Karena apabila mereka telah beriman kepada Allah maka permusuhan akan
berubah menjadi kasih sayang, kebencian akan berubah menjadi kesetiaan
(lihat Taisir Al-Karim Ar-Rahman, hal. 856)
Syaikh Muhammad bin Shalih Al
‘Utsaimin rahimahullah menerangkan bahwa al wala’ wal bara’ adalah
prinsip yang sangat agung, telah banyak nash (dalil) yang menjelaskan
tentangnya, kemudian beliau menyebutkan ayat-ayat yang terkait dengan
masalah ini. Setelah itu beliau rahimahullah mengatakan : “Memberikan
loyalitas kepada orang yang memusuhi Allah dan bersikap lunak kepadanya
menunjukkan bahwa keimanan kepada Allah dan Rasul-Nya yang bersemayam
dalam hati seseorang sangat lemah; karena tidaklah masuk di akal
apabila ada seseorang yang menyenangi seseorang yang (justru) menjadi
musuh kekasih yang dicintainya. Bersikap loyal terhadap orang-orang
kafir adalah dengan membantu mereka dalam kekufuran dan kesesatan.

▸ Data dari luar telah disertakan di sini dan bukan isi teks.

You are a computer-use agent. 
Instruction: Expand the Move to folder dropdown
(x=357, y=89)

Sedangkan menyayangi mereka itu bisa berupa melakukan hal-hal demi
mendapatkan kecintaan mereka. Maka anda dapati mereka itu mencari
rasa senang dari orang-orang kafir dengan berbagai cara, hal ini tidak
ragu lagi termasuk perkara yang menafikan keimanan, baik keseluruhannya
maupun kesempurnaannya. Maka sudah menjadi kewajiban bagi setiap
mukmin untuk memusuhi orang yang menentang Allah dan Rasul-Nya meskipun
mereka adalah orang terdekat, dan wajib membenci dan menjauhinya, akan
tetapi hal ini tidak berarti menghalangi kita dari memberikan nasihat
dan mengajaknya kepada kebenaran.” (Syarh Tsalatsatil Ushul, hal. 36)

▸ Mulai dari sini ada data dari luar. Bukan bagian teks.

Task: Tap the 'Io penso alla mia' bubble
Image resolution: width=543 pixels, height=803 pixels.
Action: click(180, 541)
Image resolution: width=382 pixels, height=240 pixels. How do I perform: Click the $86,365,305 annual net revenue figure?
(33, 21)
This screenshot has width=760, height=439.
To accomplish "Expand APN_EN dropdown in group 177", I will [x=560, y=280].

Catatan : Tidak semua orang kafir halal darahnya
Rasulullah
shallallahu ‘alaihi wa sallam bersabda, “Aku diperintahkan untuk
memerangi manusia sampai mereka mau bersaksi bahwa tidak ada sesembahan
yang hak melainkan Allah dan Muhammad adalah utusan Allah, mendirikan
shalat, membayarkan zakat, apabila mereka telah melakukannya maka
terjagalah darah dan harta mereka dariku kecuali dengan alasan haq
menurut Islam, dan hisab mereka terserah pada Allah Ta’ala” (HR. Bukhari
dan Muslim).
Syaikh Shalih bin Abdul ‘Aziz
Alusy Syaikh hafizhahullah menerangkan di dalam syarah Arba’in beliau
bahwa di dalam kata-kata “apabila mereka telah melakukannya maka
terjagalah darah dan harta mereka dariku” terdapat dalil bahwa orang
kafir itu hartanya boleh diambil dan darahnya boleh ditumpahkan. Namun,
yang dimaksudkan oleh hadits ini adalah kafir harbi; yaitu orang kafir yang sedang terlibat peperangan memusuhi kaum muslimin.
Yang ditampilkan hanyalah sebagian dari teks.